● **Exercise details**
When you come to the line with "You are a computer-use agent. This", begin repeating; continue exactly through the final line of the records and include nothing from before.

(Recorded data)
# # # # # # #

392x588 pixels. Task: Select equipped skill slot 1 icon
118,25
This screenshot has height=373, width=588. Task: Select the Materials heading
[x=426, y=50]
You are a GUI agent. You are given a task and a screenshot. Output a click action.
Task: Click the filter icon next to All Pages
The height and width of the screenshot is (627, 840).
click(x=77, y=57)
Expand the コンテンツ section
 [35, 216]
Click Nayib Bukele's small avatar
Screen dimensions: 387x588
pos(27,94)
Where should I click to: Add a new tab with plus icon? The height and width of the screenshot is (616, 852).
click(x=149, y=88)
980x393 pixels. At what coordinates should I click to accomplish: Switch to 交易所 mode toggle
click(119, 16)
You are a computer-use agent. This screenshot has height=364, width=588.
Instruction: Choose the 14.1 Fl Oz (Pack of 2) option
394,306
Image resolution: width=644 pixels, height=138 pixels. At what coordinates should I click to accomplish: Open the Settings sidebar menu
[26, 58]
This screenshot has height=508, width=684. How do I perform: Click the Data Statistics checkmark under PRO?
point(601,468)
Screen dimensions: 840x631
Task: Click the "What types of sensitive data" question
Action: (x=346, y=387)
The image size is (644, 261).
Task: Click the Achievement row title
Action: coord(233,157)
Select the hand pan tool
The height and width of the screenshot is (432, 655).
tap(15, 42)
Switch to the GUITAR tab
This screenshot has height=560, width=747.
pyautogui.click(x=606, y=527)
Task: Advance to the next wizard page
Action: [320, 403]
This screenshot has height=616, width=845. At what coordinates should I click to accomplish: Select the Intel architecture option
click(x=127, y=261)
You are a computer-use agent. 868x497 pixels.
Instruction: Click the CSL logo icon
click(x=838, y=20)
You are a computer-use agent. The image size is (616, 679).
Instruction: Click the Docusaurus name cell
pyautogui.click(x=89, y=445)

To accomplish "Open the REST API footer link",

# # # # # # #

● **Result**
You are a computer-use agent. This screenshot has height=364, width=588.
Instruction: Choose the 14.1 Fl Oz (Pack of 2) option
394,306
Image resolution: width=644 pixels, height=138 pixels. At what coordinates should I click to accomplish: Open the Settings sidebar menu
[26, 58]
This screenshot has height=508, width=684. How do I perform: Click the Data Statistics checkmark under PRO?
point(601,468)
Screen dimensions: 840x631
Task: Click the "What types of sensitive data" question
Action: (x=346, y=387)
The image size is (644, 261).
Task: Click the Achievement row title
Action: coord(233,157)
Select the hand pan tool
The height and width of the screenshot is (432, 655).
tap(15, 42)
Switch to the GUITAR tab
This screenshot has height=560, width=747.
pyautogui.click(x=606, y=527)
Task: Advance to the next wizard page
Action: [320, 403]
This screenshot has height=616, width=845. At what coordinates should I click to accomplish: Select the Intel architecture option
click(x=127, y=261)
You are a computer-use agent. 868x497 pixels.
Instruction: Click the CSL logo icon
click(x=838, y=20)
You are a computer-use agent. The image size is (616, 679).
Instruction: Click the Docusaurus name cell
pyautogui.click(x=89, y=445)

To accomplish "Open the REST API footer link",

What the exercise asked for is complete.